A Smart Move Indeed

Six Landmark Square in Stamford, Conn. on March 16, 2016. Photo: Alexander Soule / Hearst Connecticut Media / Stamford Advocate
Indeed.com, a global job-search firm, has announced that it will expand its Stamford workforce from 600 to 900 and in the process open a sixth floor at its offices at 177 Broad St.

The company, which has another major operation in Austin, Texas, has quickly grown from about 50 employees in 2011.  But while major growth by large companies is always celebrated by local officials and local business organizations like the Stamford Chamber of Commerce, much of the recent office occupancy growth can be attributed to expansion of small businesses, according to Nate Swetland, a commercial broker with Pyramid Real Estate Group.

“I notice an increase in smaller tenants,” he said. “Typically, these smaller firms may have a sizeable online presence yet only small two- to eight-person crew and awaiting funding or second rounds of funding.”

The demand is being met by building owners creating or allocating more incubation spaces for small tenants poised for growth and shared work space (collaborative) geared for facilitating ideas and communication between innovating firms, Swetland said.

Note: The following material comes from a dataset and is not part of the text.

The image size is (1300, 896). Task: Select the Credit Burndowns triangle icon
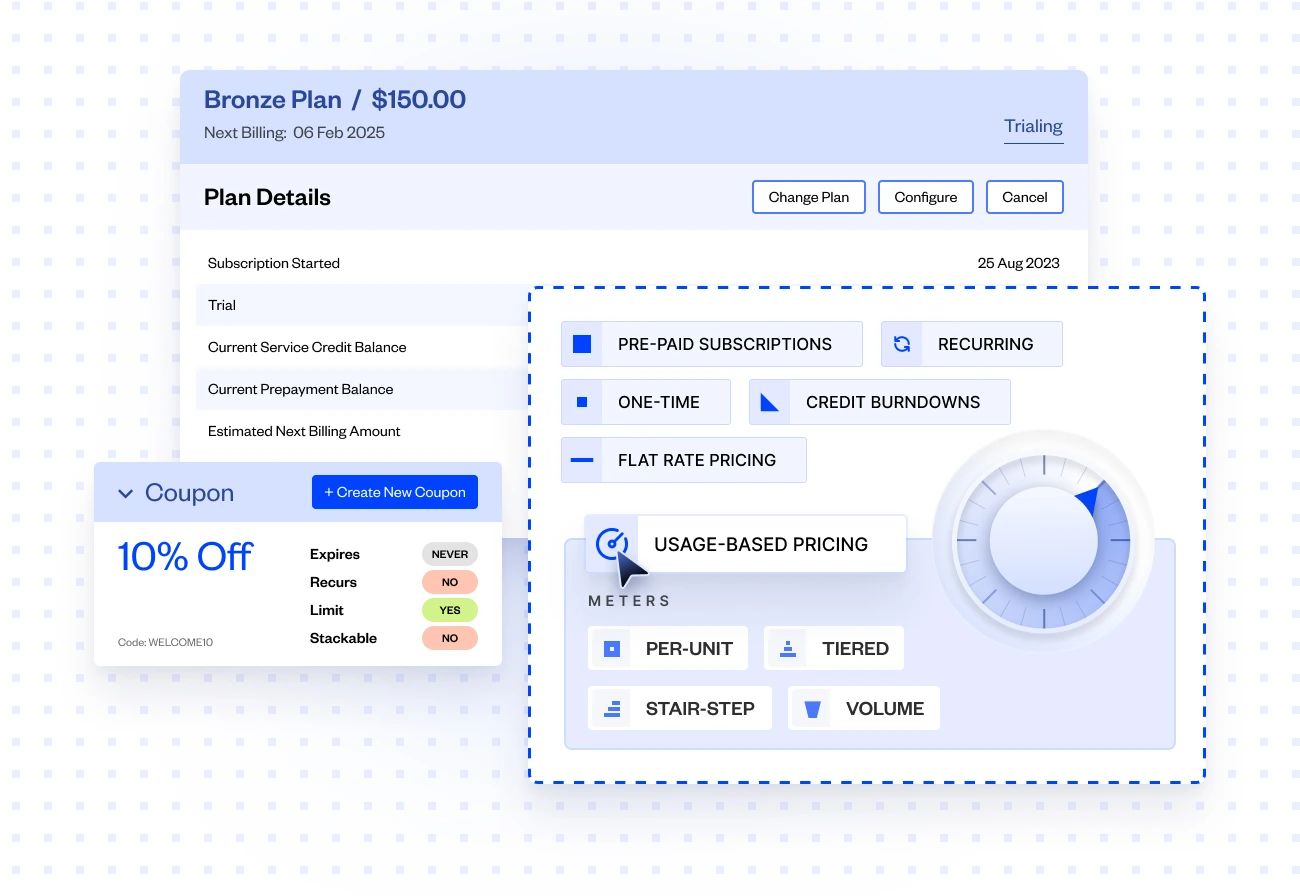coord(770,401)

The incubation space or shared work space may include common amenities like a shared conference room, kitchens and meeting rooms, according to Swetland.

“I see some office tenants who do not need Class A or B office space move into the industrial buildings that may lie in industrial parks offering a nice setting at much more flexible lease structures,” he said.
Building owners of large dysfunctional space meet this demand by dividing the space, adding amenities and softening the “industrialness” of the property, Swetland said.
“Cities like Stamford are doing with they can to bring in innovation and tech firms. This well-capitalized area is a breeding ground for good ideas, capitalization and deployment,” he said, such as ease of local government restrictions, physical transportation logistics, ease on tax burden, housing and local amenities to attract the right tenant.

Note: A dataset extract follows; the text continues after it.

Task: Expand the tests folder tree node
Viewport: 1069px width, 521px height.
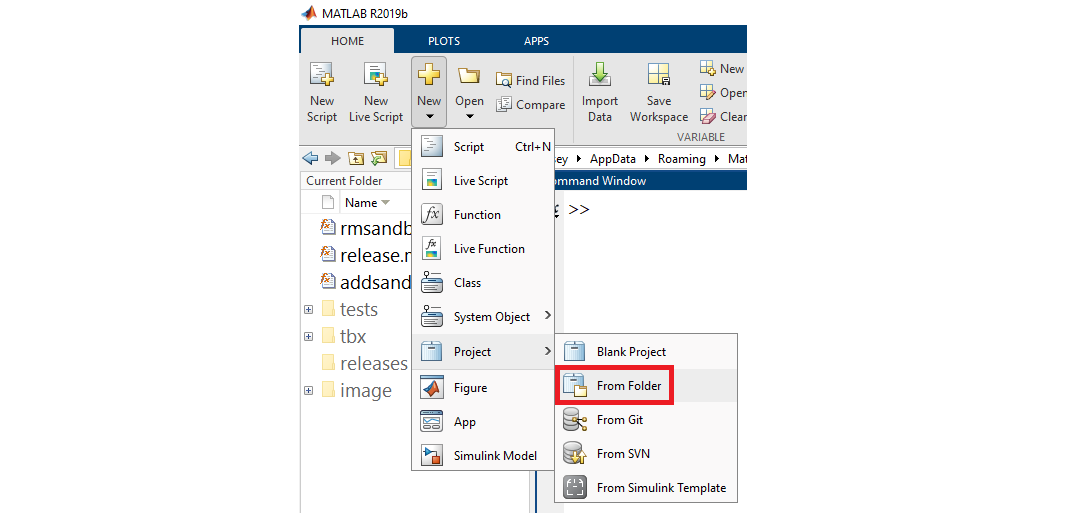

Office occupancy growth will be at the smaller tenant level, and landlords need to offer creative, more flexible spaces with amenities and more flexible lease structures to attract occupants.

“There isn’t a lot of demand for the large floor plate in Fairfield County right now,” Swetland said, “and the landlords who will win will be the ones who can quickly respond to the demand of smaller spaces or the changing needs of the current tenant market.”